Saturday, January 22, 2005

The Third Right

While looking at my TTLB ranking (quite obsessively, I may add!) I found this guy right next to me. Looks like a smart fellow, except he may have gotten his wires crossed on one assertion:


The problem today between the religious and non-religious in Israel today is one that cannot be understated. It is the cause of continual strife, and it has a most obvious cause that everyone overlooks -- democracy. Yes, democracy, that god that failed, as Hoppe called it, is the root cause of much of the hatred that brews among brethren today in Israel, because the political process in the Israeli government is inherently designed to force people into a continual string of fighting to get what they want at the expense of the losers.

End the democracy and socialism in Israel, and replace it with a free market economy, and there will be peace among the Jews there.


I didn't know that democracy and a free market economy were mutually exclusive.
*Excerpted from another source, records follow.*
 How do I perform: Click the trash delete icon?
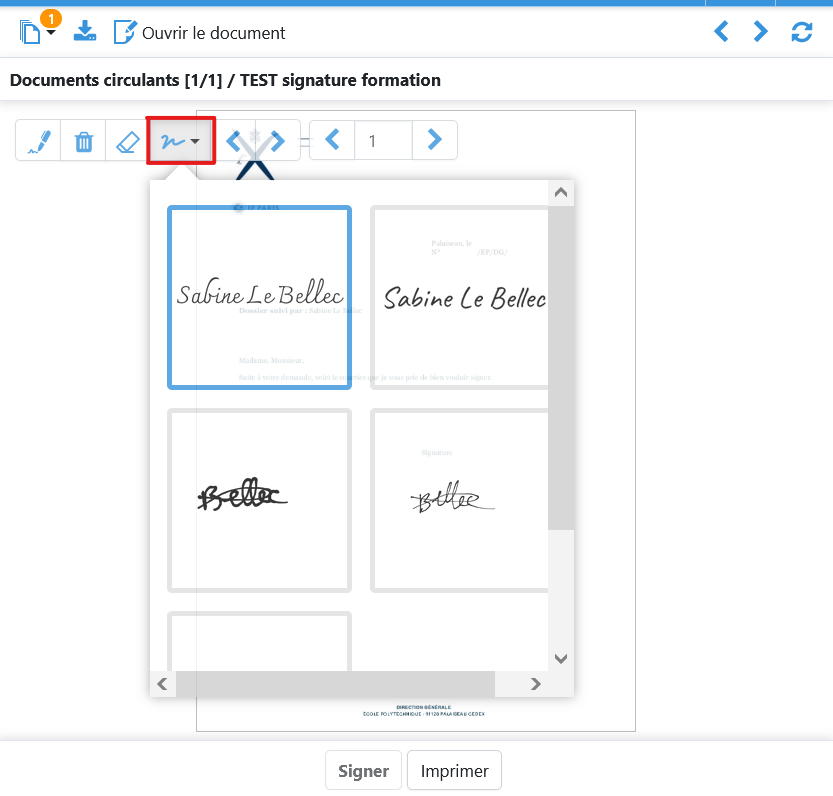click(x=83, y=141)
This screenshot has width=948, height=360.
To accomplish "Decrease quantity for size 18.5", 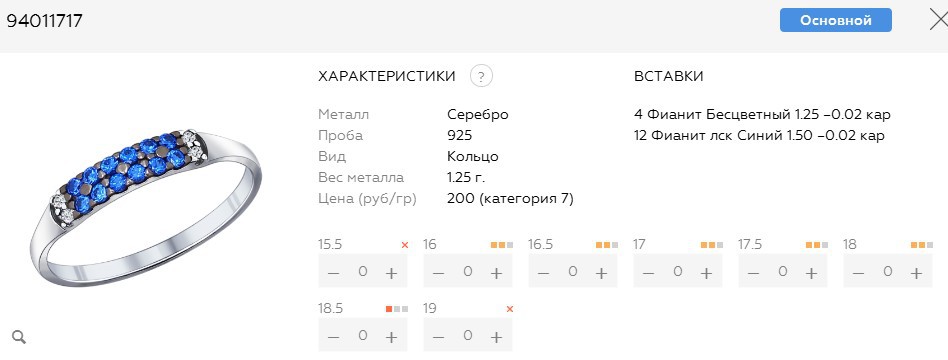I will pos(333,337).
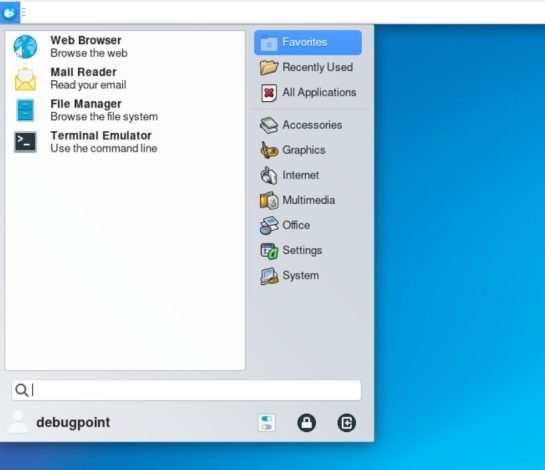The height and width of the screenshot is (470, 545).
Task: Open settings manager toggle icon
Action: tap(267, 423)
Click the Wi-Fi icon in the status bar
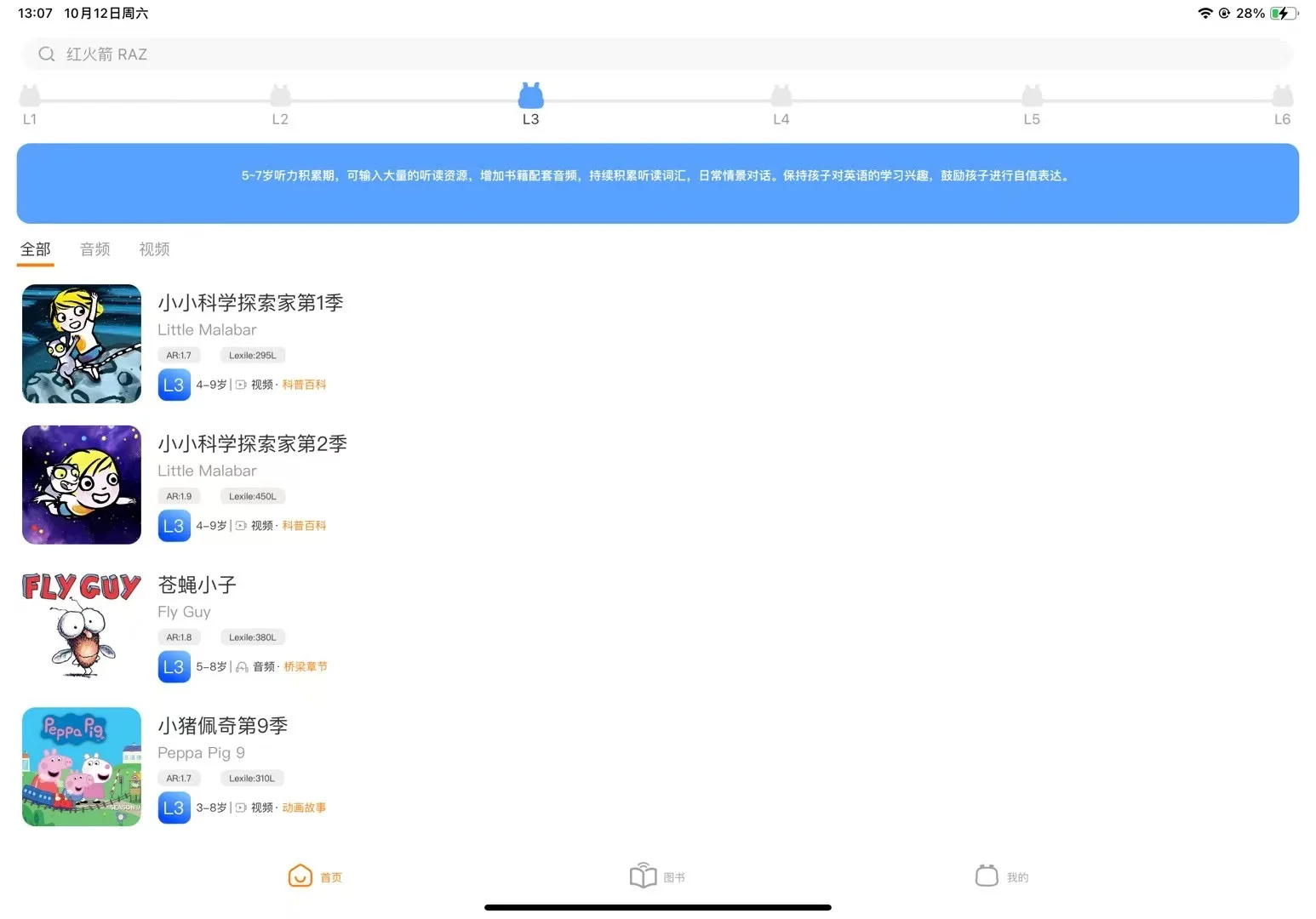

Nor did I know that democracy and socialism always occurred together. Granted, pure democracy leads to infringement on liberties, but it also works to protect rights. Just look at Classical Athens: free enough to have Socrates, but harsh enough to kill him. In modern times, we have curbed these democratic excesses. America is unique, it split the atom, with the limitations on the powers of government, even that of democratic majority against a minority.

Let suppose that Man has three expressions of his person: his body, his mind, and his property. Modern politics has developed so that, in succession, each is protected. Beginning in English common law, the people limited government’s power to seize, detain, and imprison a person. Beginning in America, the people limited government’s power to infringe on opinion and expression. Yet the third element of man has never been fully secured. Our constitution prohibits non-reimbursed "takings", but that prohibition is vitiated by our governments unlimited taxation power. In terms of property right's protection, we are on the same level as the colonists were with protection of bodily rights. The colonists had some small requirements of habeas corpus and fair trial, but still allowed slavery and huge civil rights violations. Now, we have some pro-forma laws protecting property, but do not anything resembling full protection of that property against government disposal.

To fix the problem, I would propose a law or amendment that goes something like this:

Neither Congress, nor the states, nor any governmental entity under this Constitution shall make any law infringing on the people's rights of ownership, use, or disposal of their individual property, unless such law shall directly and proximately prevent the use of force or fraud against said property rights.

A pipe dream? Not necessarily. In some states, it is quite easy, by referendum, to propose and pass a constitutional amendment. Such states could serve as an example of what happens when you take the handcuffs off of people's industriousness enlightened self-interest.